Naturally, Du Bois does address the dialectics of race and class—you can’t write about slavery and emancipation without doing so, however much liberals may try to excise class from their memory of Reconstruction. Consider the unimpeachably Marxist Barbara Fields, who compares class and race to the two halves of a fraction and calls on scholars “to define and specify each one, recognizing their difference as well as their relationship and their joint indispensability to the result.”1 Fields, of course, denies causal force to race (though not to racism). But even she recognizes that post-emancipation struggles involved categories besides class, most importantly the idea of a black nation.2
Black Reconstruction has little, if any, discussion of gender, but it would be a better book if it did. To name just a few obvious angles: the expansion of the supply of slaves, as well as the reproduction of racial categories, occurred through literal human reproduction; the basic idea of an independent household implies a male head and familial dependents; the extension of the franchise which defined Reconstruction politics did not extend to black or white women, etc.
Marxism: A More Serious Question
Du Bois never claimed to be “intersectional.” But he did place himself within the Marxist tradition, declaring at one point:
I believed and still believe that Karl Marx was one of the greatest men of modern times and that he put his finger squarely upon our difficulties when he said that economic foundations, the way in which men earn their living, are the determining factors in the development of civilization, in literature, religion, and the basic pattern of culture.
Black Reconstruction is presented explicitly as a work of Marxist analysis. So when Riley banishes Black Reconstruction from the Marxist tradition, he is claiming that Du Bois was mistaken about his own affinities. What is the evidence for self-deception? Riley makes two claims. First, he claims that Du Bois’ choice of historical protagonist is not properly Marxist. Second, he claims that Du Bois’ own personal social ideal is not properly Marxist. Both of these claims are presented without evidence. A look at the evidence shows that both claims are untenable.
Does Du Bois Misidentify the Subject of History?
Consider the first claim, that Du Bois’ choice of historical protagonist is not properly Marxist:
Du Bois’s proletariat, or at least its most politically important part, [is not] the industrial working class; it is rather the family farmer, both in the West and the South, both black and white.
If this were true, who cares? Are Marxist historians required to focus on industrial workers? Especially given that in 1860, 80% of Americans lived in rural areas and 59% of the labor force worked in agriculture? But it’s not even true that the subject of Black Reconstruction is “the family farmer.” When Du Bois introduces the black proletariat, he is writing about enslaved workers on plantations. Thus, the flight of these workers from the plantation is “the general strike of the proletariat.” The freedpeople, once free, did aspire to the independent ownership of productive landed property, but this was an aspiration that was never fulfilled for most black workers.3 It seems like basic hygiene to distinguish between the social forces involved in a historical crisis and radical visions of how that crisis might be resolved through the establishment of new social property relations.
The real focus of Black Reconstruction is not any particular class, but the whole ensemble of social relations (in Du Bois’ words, “the broader problems of work and income as affecting all men regardless of color or nationality”). In this story, industrial workers (and capitalists) do play an important role. Du Bois clearly recognizes the significance of what he calls “modern industrial development.” In the years before 1861, the planters’ “capitalistic rivals” were “devoting their whole energy and intelligence to building up an industrial system.” After the war, Northern industry continued “forging forward with furious intensity…this movement was foremost and predominant in the mind and vision of living persons in that day.” For Du Bois, the self-organization of industrial workers is, along with the self-emancipation of enslaved workers, one of two labor movements of the time. Both were of great consequence; most consequential was the fact that they did not become one.

[Records of locating words and elements]
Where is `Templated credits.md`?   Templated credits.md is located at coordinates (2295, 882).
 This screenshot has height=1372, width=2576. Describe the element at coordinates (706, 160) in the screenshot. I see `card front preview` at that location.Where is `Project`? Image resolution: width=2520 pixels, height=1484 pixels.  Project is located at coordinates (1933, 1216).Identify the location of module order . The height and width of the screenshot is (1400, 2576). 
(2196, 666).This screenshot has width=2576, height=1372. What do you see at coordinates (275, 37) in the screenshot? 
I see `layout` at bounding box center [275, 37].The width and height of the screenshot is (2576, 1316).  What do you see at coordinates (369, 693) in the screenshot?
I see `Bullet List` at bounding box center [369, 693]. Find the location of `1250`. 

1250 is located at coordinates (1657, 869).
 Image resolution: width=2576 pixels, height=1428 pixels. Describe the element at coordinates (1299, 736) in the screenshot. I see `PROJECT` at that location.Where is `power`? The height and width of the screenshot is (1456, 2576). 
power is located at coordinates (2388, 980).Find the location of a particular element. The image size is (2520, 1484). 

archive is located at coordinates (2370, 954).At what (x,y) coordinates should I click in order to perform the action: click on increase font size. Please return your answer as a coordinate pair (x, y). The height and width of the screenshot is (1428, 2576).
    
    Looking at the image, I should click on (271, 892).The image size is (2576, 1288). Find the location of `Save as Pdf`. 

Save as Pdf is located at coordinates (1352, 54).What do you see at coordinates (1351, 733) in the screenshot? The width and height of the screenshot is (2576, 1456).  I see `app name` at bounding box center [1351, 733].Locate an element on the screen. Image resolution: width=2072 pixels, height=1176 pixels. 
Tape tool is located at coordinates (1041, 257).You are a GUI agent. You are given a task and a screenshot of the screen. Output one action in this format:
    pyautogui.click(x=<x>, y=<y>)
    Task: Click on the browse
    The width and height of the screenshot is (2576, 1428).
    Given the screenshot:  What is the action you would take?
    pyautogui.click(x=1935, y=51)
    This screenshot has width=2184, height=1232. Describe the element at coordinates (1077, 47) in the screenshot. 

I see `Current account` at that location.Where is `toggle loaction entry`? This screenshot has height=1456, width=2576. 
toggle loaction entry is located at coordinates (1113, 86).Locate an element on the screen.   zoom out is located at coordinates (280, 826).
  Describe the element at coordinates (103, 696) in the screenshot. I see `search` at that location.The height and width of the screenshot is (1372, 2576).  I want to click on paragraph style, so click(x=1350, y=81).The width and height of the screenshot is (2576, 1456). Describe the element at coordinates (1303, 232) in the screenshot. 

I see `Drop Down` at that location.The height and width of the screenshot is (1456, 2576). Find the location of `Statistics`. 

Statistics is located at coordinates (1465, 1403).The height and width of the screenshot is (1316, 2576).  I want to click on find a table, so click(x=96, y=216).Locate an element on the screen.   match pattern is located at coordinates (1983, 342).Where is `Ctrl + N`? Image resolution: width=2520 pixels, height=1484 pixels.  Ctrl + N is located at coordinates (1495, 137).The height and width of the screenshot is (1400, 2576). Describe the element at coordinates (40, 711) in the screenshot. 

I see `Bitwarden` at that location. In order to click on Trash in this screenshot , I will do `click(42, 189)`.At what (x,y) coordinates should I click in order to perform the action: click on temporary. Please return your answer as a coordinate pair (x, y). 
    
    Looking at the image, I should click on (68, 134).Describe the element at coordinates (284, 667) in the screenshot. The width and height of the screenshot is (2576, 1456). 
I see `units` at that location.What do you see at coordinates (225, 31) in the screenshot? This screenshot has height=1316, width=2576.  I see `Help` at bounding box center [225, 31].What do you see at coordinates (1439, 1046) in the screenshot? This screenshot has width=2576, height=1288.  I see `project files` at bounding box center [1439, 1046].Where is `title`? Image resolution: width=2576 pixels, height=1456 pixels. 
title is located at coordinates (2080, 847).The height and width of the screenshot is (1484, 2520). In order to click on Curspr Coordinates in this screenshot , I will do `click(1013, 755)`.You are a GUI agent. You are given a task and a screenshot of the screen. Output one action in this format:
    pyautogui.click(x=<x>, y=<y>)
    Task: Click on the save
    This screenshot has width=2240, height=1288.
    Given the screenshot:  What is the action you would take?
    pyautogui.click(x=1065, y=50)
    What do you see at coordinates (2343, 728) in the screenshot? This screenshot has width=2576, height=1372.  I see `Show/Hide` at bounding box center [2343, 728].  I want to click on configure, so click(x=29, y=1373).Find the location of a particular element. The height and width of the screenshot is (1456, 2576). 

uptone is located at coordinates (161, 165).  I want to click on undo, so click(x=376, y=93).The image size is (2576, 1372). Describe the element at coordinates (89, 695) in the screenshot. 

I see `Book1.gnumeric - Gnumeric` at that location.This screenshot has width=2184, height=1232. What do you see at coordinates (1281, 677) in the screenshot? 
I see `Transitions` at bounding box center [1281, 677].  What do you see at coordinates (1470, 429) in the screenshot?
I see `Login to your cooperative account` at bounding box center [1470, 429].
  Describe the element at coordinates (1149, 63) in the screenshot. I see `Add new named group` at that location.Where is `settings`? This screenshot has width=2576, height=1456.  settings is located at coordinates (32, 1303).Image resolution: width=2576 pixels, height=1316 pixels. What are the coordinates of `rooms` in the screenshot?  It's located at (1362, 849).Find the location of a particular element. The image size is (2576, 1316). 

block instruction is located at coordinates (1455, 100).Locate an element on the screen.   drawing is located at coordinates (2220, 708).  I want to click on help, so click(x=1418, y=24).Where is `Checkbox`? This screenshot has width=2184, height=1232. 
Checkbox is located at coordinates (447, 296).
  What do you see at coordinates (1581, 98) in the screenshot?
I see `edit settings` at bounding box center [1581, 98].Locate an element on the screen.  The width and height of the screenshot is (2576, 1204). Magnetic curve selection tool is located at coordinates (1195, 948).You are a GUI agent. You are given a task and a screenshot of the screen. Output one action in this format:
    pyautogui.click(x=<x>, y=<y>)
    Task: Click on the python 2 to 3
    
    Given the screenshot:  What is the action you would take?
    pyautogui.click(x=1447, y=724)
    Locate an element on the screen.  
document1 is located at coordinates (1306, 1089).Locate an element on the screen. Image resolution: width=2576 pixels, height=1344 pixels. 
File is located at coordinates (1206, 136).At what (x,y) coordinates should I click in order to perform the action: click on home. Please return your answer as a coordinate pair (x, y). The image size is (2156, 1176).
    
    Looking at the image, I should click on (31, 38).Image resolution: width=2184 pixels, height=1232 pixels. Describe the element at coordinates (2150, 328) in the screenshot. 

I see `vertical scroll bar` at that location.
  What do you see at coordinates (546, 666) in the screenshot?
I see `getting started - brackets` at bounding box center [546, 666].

• _Exercise_:
Continue the essay on Du Bois and Black Reconstruction, picking up after its final sentence.

• _The response_:
Riley is an outstanding interpreter of Gramsci, and he notes in a parenthetical that some of Gramsci’s work “bears a resemblance to Black Reconstruction.” The thought is not developed further, but it implies a closer relationship between Du Bois and Marxism than Riley wants to concede in the rest of the piece. I agree that the two great theorists can be fruitfully compared. A key example here is Du Bois’ concept of “the abolition-democracy.” In my experience, people sometimes take “abolition democracy” as just another way of saying “the thing Du Bois liked” or “Du Bois’ democratic ideal.” But consider the following description:
The abolition-democracy was the liberal movement among both laborers and small capitalists, who…saw the danger of slavery to both capital and labor. It began its moral fight against slavery in the thirties and forties and, gradually transformed by economic elements, concluded it during the war. The object and only real object of the Civil War in its eyes was the abolition of slavery, and it was convinced that this could be thoroughly accomplished only if the emancipated Negroes became free citizens and voters.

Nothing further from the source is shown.